> EXCERPTED TEXT:

▬▬▬▬▬▬

# Pioneer Plasma - Remote Code?



## Godber (Apr 15, 2005)

Have just taken delivery of Pioneer Kuro LX508D.
None of the Tivo remote codes I have tried so far seems to work - I have tried the ones suggested by the system and the additional ones on gary s site.
Anybody have any suggestions?


----------



## AMc (Mar 22, 2002)

If you've tried all the existing codes, adding 1000 to them and Gary's additional controls then a new/universal remote is your best bet.
The 'Glo' remote has some programable buttons (9th Tee, Tivoheaven.co.uk etc.) or there are universal remotes from Philips Pronto, Harmony etc. which can be made to sing and dance with all your AV components.
I use a (now ancient) Black and White touchscreen Pronto which is set up to control all my gadgets - available from 'bay for about &#163;40 2nd hand...you don't need a colour screen IMHO.


----------



## Ian_m (Jan 9, 2001)

Godber said:


> Have just taken delivery of Pioneer Kuro LX508D.


Help I feel screen envy and jealousy coming on.....


----------



## Godber (Apr 15, 2005)

AMc
Thanks - Wasn't aware of the add 1000 trick, so will give that a go...
Am very tempted by Glo remote anyway, so could be a convenient justification.

Ian_m
Screen is fantatstic - am only running Tivo at Best and was worried that output would not be adequate, but screen does a better than expected job of tidying everything up. Lucky, as girlfriend regards Tivo as family pet and would be distraught if it went.
1080p Blu ray output is simply amazing.


----------



## Automan (Oct 29, 2000)

Your new TV deserves a Glo remote 

Automan.


----------



## Ian_m (Jan 9, 2001)

▬▬▬▬▬▬

> DATA:
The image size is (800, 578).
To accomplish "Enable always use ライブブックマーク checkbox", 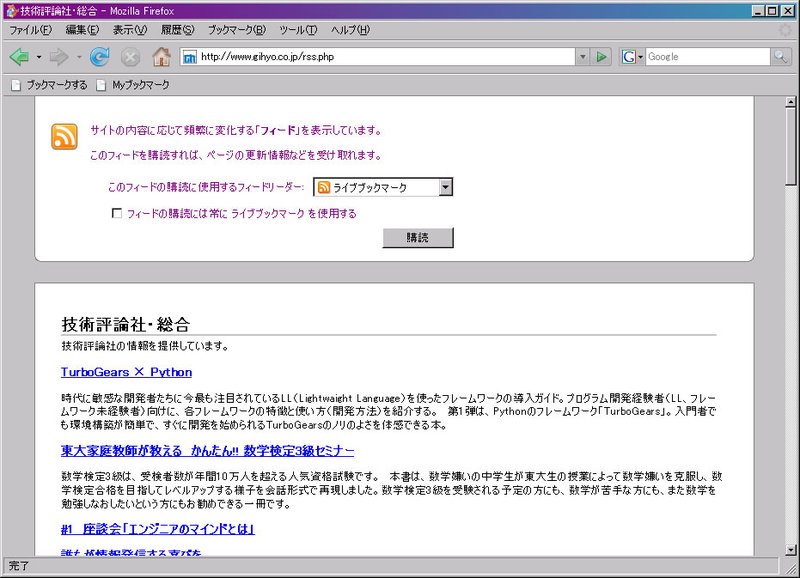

▬▬▬▬▬▬

> REQUIRED TASKS:
• 1. Transcribe the portion of the Pioneer plasma remote-code thread that opens with the words containing "Am very tempted" and closes with "is simply amazing.".
• 2. Write the next part of the forum thread on Pioneer plasma remote codes, starting right after its final line.

> ANSWERS FOR THE TASKS:
• 1.
Am very tempted by Glo remote anyway, so could be a convenient justification.

Ian_m
Screen is fantatstic - am only running Tivo at Best and was worried that output would not be adequate, but screen does a better than expected job of tidying everything up. Lucky, as girlfriend regards Tivo as family pet and would be distraught if it went.
1080p Blu ray output is simply amazing.

• 2.
Godber said:


> Ian_m
> Screen is fantatstic - am only running Tivo at Best and was worried that output would not be adequate, but screen does a better than expected job of tidying everything up. Lucky, as girlfriend regards Tivo as family pet and would be distraught if it went.
> 1080p Blu ray output is simply amazing.


Hmmmmmmm, interesting this is my current favourite screen choice. I know the LX508 does a very good job in displaying SD sources.

I expect it will be even better with "mode 0" on your TiVo, maybe you should enable it as the difference in picture quality on a good display is quite startling. It was really obvious when I first enabled and with remaining TiVo recordings in "best", they all looked slightly out of focus compared to the newer "mode 0" recordings.

My next screen choice (after LX508) is the latest Panasonic 46PZ85 a 46" plasma with 30,000:1 contrast ratio, though the black is not quite as black as Pioneers offerings, but is only £1,700.


----------



## 6022tivo (Oct 29, 2002)

I have the pioneer 505XDE but can not get the silver remote to control it. however the black remote does work it ok. dont know if the kuro uses the same chipset


----------



## JonMace (Mar 2, 2002)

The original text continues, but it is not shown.